February 27, 2013 By Linda Hardesty

After four months of public scrutiny and comment on a draft plan, Connecticut Gov. Dannel Malloy released the final version of the state’s first Comprehensive Energy Strategy (CES), outlining a plan that, among other things, calls for a more diverse portfolio of fuels, particularly for natural gas.

The CES, contained in a 200-plus-page document, is also the culmination of energy legislation passed by the General Assembly in 2011. First unveiled in draft form last fall at a CBIA energy conference, the strategy integrates energy, environmental, and economic goals to address Connecticut’s needs.

Release of the CES follows more than 1,000 formal comments submitted to the Department of Energy and Environmental Protection, the state’s lead agency on drafting the strategy. Since its release, the CES has been generally well received at the legislature, with the Energy and Technology Committee likely to support a variety of implementation measures. However, many Connecticut oil dealers remain concerned and skeptical about the plan’s proposed expansion of natural gas infrastructure and consumption.

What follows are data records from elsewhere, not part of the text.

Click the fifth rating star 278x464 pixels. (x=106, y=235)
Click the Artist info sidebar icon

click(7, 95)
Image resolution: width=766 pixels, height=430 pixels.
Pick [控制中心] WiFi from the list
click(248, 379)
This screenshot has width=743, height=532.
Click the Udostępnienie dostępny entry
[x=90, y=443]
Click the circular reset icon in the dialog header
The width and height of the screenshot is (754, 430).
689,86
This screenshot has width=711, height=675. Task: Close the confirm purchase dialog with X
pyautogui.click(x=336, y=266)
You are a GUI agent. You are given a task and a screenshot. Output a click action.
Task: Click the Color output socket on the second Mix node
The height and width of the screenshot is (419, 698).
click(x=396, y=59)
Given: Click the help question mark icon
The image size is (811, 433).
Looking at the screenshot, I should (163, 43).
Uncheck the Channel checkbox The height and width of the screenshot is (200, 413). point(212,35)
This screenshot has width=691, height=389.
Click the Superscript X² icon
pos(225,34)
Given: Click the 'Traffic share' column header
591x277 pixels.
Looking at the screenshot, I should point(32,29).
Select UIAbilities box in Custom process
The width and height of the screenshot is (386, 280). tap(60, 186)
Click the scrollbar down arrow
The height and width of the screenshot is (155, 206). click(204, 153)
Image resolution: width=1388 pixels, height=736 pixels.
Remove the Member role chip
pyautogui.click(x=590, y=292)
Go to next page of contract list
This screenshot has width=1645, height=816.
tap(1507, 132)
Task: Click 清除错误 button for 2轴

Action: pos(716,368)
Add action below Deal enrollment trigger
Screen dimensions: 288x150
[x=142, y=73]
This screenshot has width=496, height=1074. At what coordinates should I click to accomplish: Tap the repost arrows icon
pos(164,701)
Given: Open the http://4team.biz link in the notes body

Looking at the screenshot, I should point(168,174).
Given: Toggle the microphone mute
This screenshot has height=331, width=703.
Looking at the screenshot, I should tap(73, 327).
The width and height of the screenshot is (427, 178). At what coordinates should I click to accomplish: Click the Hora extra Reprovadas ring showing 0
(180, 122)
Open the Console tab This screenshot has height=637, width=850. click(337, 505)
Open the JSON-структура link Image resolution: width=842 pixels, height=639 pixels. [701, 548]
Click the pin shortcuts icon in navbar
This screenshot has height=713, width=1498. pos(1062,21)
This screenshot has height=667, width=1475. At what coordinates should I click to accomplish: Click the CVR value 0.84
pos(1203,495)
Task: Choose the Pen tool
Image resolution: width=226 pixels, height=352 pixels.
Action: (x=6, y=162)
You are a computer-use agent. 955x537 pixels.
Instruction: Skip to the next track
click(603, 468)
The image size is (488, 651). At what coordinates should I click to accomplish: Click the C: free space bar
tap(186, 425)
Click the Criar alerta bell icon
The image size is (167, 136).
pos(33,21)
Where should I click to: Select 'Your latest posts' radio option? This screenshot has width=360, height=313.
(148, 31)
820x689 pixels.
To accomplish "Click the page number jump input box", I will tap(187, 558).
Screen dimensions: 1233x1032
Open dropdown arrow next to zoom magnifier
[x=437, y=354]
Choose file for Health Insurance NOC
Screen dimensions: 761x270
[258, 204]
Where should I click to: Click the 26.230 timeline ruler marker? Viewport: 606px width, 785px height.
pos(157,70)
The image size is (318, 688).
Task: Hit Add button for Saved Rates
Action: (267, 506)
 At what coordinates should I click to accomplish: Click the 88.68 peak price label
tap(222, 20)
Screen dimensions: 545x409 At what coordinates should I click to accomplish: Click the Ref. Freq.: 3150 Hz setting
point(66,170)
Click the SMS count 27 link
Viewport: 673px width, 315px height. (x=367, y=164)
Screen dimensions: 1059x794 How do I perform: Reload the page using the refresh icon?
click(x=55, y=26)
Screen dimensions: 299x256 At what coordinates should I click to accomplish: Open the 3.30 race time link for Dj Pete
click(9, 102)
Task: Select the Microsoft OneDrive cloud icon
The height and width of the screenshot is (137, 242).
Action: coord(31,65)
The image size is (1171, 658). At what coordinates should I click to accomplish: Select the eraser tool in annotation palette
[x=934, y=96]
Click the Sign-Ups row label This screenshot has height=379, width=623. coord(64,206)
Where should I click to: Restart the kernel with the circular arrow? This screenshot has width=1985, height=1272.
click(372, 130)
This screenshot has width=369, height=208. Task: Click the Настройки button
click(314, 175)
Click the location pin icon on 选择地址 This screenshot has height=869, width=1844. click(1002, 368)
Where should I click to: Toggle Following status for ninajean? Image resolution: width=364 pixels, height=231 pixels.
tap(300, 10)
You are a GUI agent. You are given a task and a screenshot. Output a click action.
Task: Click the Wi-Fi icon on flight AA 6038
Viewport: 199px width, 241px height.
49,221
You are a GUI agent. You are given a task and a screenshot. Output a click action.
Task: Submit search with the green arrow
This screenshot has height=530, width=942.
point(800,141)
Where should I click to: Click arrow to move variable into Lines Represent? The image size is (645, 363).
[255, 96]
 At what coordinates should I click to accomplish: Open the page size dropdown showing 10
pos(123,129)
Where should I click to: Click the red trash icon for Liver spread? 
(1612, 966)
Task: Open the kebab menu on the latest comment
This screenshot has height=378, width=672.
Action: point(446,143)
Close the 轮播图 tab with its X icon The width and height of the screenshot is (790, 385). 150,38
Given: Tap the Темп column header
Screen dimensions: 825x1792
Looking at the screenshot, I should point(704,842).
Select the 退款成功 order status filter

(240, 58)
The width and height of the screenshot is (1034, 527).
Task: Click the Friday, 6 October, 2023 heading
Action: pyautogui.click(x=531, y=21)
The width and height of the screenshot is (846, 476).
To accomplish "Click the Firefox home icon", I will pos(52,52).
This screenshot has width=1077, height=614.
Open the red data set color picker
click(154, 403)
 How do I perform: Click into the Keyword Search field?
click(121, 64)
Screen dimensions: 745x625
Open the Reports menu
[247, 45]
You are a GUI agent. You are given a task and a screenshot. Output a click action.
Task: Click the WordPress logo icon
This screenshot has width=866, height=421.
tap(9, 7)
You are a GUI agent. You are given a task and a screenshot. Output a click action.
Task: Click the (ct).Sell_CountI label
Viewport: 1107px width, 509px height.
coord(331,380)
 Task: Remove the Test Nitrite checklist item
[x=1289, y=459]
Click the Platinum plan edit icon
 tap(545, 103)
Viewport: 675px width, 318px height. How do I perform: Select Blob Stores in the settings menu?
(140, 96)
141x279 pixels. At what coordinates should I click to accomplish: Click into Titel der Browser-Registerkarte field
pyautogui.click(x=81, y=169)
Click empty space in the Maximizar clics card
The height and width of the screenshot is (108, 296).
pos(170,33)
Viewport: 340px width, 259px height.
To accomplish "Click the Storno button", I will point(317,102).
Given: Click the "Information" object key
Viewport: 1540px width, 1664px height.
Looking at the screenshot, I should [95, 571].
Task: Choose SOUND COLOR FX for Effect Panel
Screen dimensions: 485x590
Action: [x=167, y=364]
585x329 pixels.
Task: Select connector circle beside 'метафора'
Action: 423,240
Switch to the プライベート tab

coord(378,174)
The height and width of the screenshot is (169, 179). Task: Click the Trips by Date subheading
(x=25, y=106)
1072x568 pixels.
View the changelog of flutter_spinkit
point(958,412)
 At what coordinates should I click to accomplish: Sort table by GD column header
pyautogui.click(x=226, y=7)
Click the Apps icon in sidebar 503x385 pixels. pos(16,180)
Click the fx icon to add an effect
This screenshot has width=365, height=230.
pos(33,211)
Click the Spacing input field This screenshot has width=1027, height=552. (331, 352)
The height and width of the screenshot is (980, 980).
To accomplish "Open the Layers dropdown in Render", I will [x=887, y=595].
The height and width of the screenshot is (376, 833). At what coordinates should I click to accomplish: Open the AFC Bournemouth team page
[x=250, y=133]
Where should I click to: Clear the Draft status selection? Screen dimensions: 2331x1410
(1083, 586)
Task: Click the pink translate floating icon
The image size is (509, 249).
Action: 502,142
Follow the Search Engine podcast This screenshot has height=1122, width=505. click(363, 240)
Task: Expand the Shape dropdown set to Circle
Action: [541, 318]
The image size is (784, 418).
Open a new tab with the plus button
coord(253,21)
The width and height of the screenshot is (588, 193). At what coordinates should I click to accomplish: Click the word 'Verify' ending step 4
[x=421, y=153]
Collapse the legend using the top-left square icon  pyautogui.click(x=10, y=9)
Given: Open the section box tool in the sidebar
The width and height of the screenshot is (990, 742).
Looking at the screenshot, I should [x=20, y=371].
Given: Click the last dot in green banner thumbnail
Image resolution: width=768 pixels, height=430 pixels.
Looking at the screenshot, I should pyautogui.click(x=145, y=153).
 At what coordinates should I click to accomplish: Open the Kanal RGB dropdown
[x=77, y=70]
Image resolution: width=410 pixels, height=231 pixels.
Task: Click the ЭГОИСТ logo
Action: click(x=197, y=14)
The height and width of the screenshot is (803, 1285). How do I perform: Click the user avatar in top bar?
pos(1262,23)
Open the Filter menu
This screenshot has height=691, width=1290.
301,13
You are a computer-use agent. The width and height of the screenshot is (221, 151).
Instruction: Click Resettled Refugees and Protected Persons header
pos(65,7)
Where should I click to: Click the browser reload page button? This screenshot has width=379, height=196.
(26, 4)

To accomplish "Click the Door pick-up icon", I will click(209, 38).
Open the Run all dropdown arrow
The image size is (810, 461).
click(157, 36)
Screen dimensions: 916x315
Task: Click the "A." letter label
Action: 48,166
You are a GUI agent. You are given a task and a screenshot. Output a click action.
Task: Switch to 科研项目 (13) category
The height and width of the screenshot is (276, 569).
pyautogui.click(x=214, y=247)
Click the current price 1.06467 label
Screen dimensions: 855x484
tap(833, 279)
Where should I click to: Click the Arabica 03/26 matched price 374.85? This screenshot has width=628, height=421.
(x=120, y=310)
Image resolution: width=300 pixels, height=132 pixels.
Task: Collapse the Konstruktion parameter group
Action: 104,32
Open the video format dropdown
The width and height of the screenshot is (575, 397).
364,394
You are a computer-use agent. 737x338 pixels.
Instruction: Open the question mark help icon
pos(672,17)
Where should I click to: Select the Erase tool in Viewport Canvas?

On a tour around Connecticut to announce the plan, Malloy called on utility companies to build 900 new miles of natural gas lines in the state and offer customers the option to switch their energy consumption to natural gas, according to Yale Daily News. The governor’s plan also includes a proposal to offer a $500 tax credit to customers who make the switch to natural gas.

Among opponents to the plan are home heating-oil dealers who say the expansion of natural gas infrastructure is too costly. Malloy’s administration has attempted to alleviate this complaint by putting the cost on utility companies. Others oppose the expansion of natural gas in the state because of environmental concerns about fracking as well as the continued reliance on fossil fuel.

Besides natural gas, the final version of the plan emphasizes cybersecurity and virtual net metering and sub-metering policies. It also includes matrixes for measuring the strategy’s effectiveness, relative to the governor’s goals, as it is implemented. And the plan aims to move away from state- or ratepayer-subsidized energy efficiency and clean energy initiatives to a finance-focused model in which the state’s role is to encourage more private-sector investment.

Now the task is to put into action key components of the CES. Public hearings on bills related to the strategy are expected the first week of March. Some aspects of the plan require legislative approval before they go into effect, while others can be implemented through executive action, according to Yale Daily News.